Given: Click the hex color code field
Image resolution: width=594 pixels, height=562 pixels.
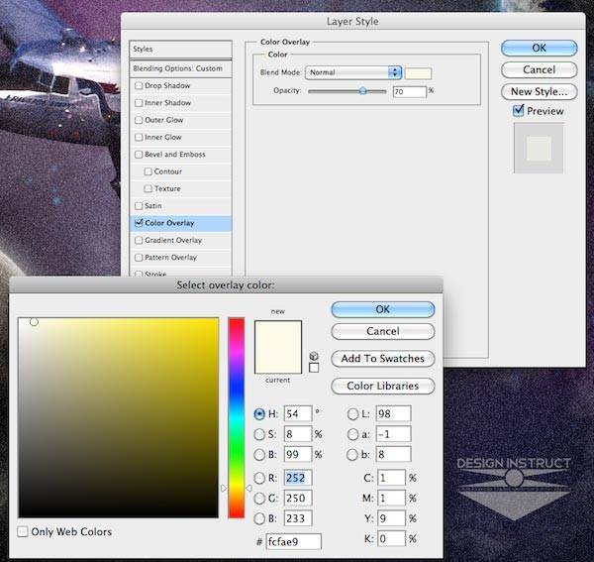Looking at the screenshot, I should pyautogui.click(x=293, y=541).
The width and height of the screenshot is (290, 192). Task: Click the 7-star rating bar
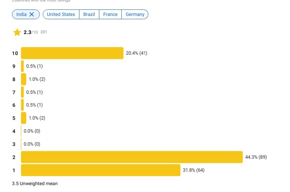coord(22,92)
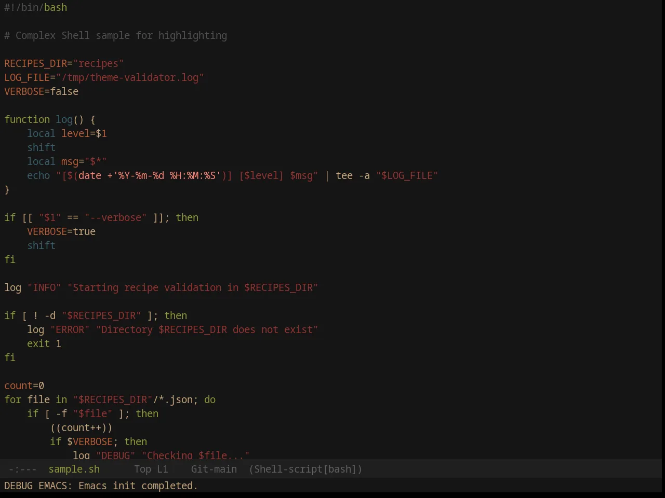This screenshot has width=665, height=498.
Task: Click the -:--- buffer status flags in mode line
Action: (x=23, y=469)
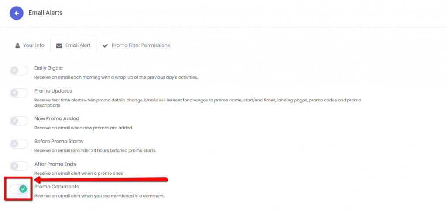
Task: Click the Daily Digest label text
Action: [x=49, y=68]
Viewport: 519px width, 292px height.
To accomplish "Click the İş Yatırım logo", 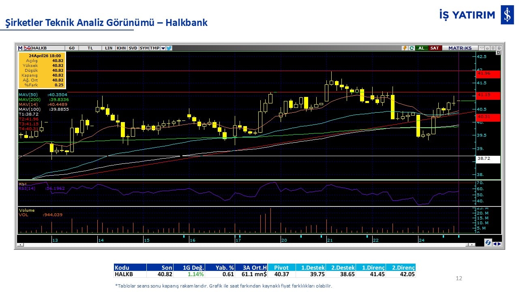I will click(x=507, y=15).
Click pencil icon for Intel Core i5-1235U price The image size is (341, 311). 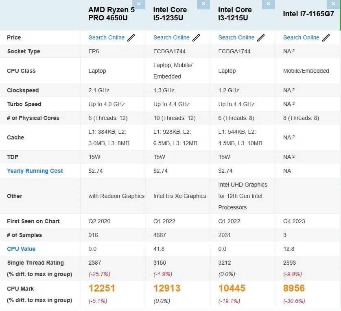point(196,38)
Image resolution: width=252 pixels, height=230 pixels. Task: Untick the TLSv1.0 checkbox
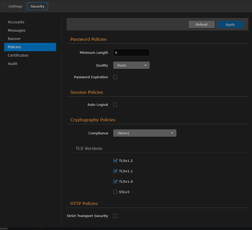coord(115,181)
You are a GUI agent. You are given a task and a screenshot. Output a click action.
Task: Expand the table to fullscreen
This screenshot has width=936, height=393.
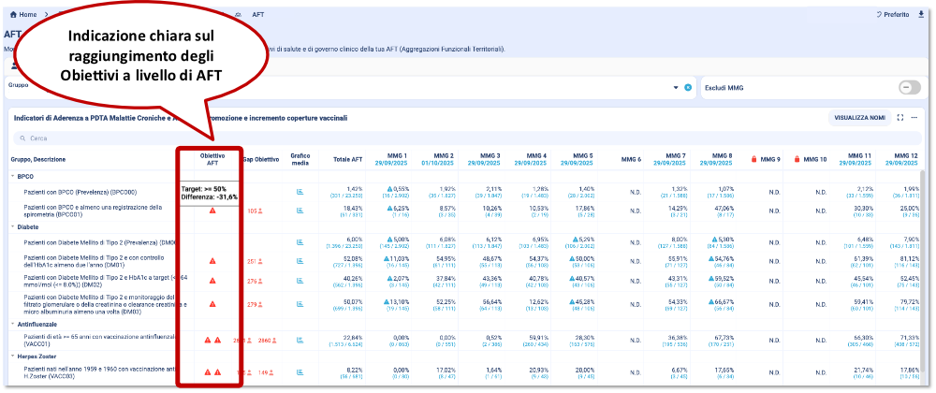pos(900,118)
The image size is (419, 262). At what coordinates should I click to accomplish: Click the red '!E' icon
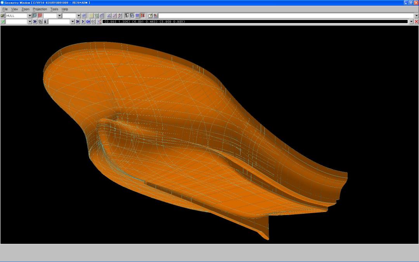click(x=143, y=16)
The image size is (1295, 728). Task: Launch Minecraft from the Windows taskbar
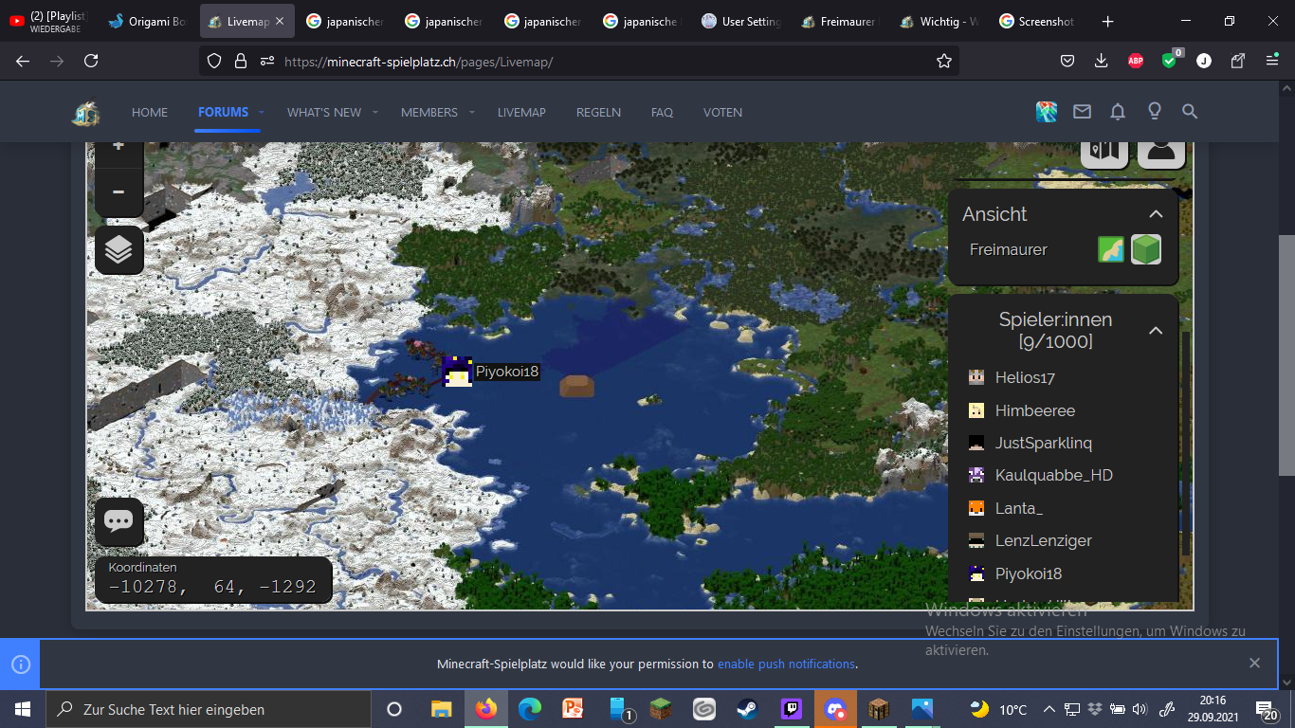(662, 708)
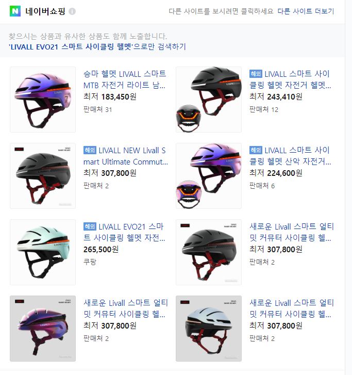Open the purple helmet thumbnail priced 224,600원
This screenshot has width=352, height=375.
coord(209,176)
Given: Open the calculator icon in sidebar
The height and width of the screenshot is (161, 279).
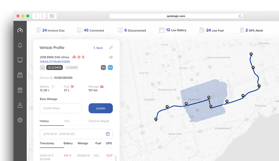Looking at the screenshot, I should pos(20,90).
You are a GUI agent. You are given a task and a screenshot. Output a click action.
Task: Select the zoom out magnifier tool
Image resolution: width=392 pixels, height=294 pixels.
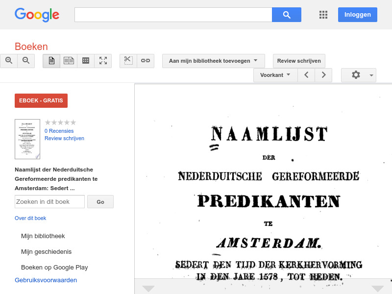click(x=26, y=60)
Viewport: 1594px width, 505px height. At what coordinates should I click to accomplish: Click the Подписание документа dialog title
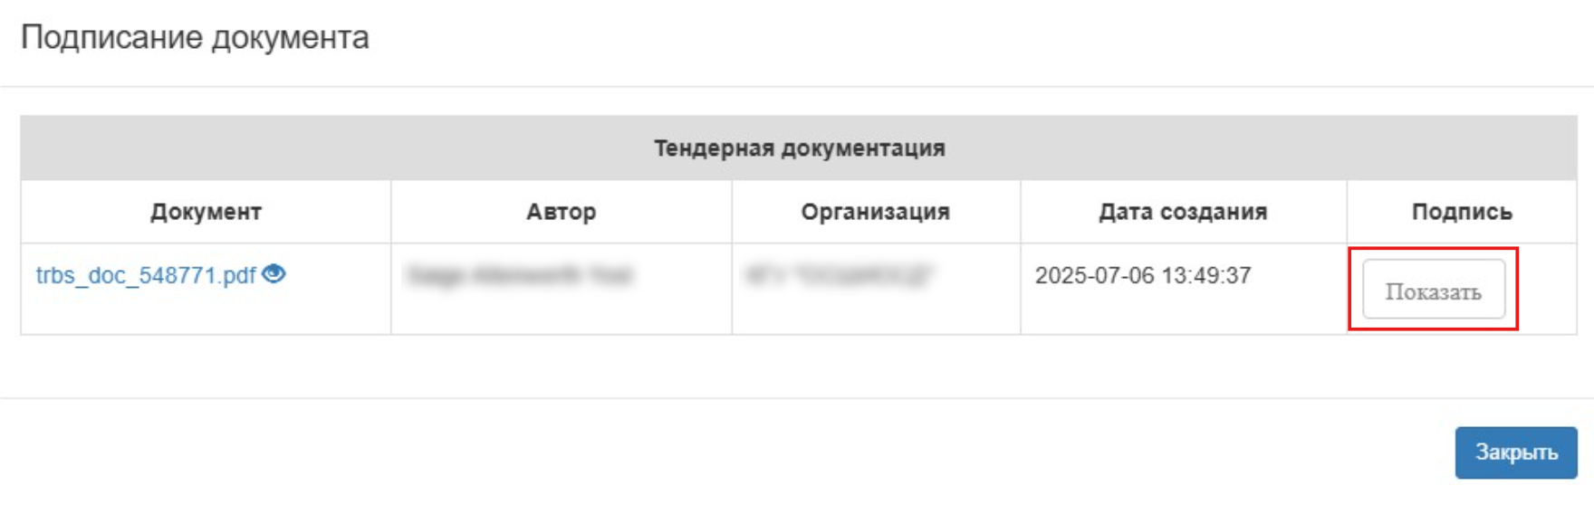coord(195,38)
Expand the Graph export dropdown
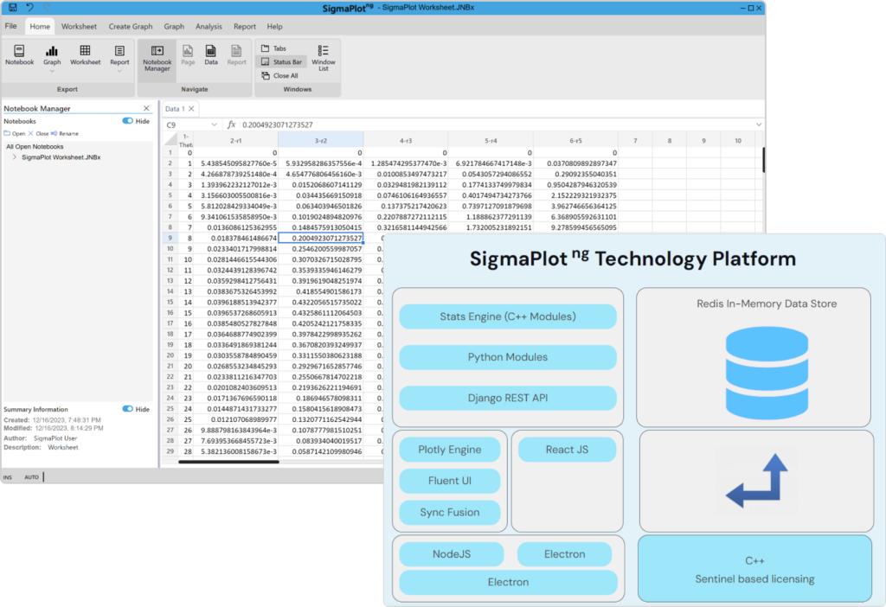This screenshot has height=607, width=886. [x=52, y=71]
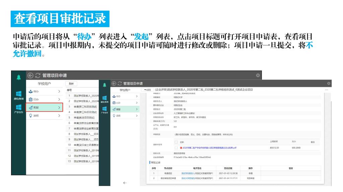Image resolution: width=343 pixels, height=192 pixels.
Task: Open the three-dots more menu in the right window
Action: click(326, 90)
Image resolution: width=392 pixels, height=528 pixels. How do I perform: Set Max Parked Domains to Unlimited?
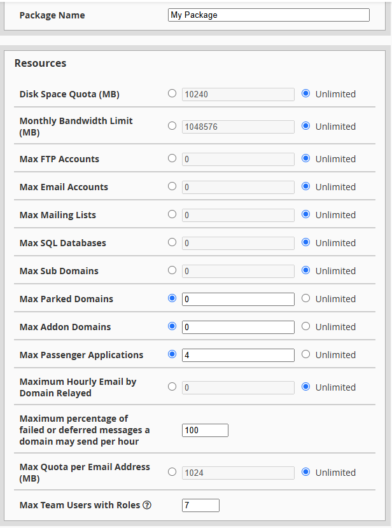coord(306,298)
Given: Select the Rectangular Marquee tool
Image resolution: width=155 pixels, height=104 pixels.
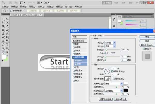Looking at the screenshot, I should pyautogui.click(x=3, y=19).
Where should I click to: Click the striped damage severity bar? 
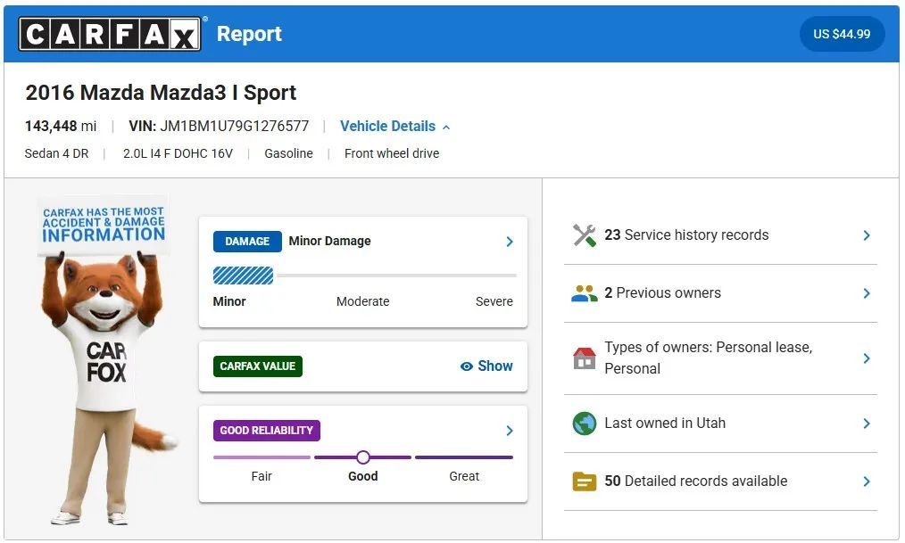(243, 276)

TASK ITEM: Looking through the data above, count the lines that include the string "tool" and give only the count.

YOUR RESPONSE: 2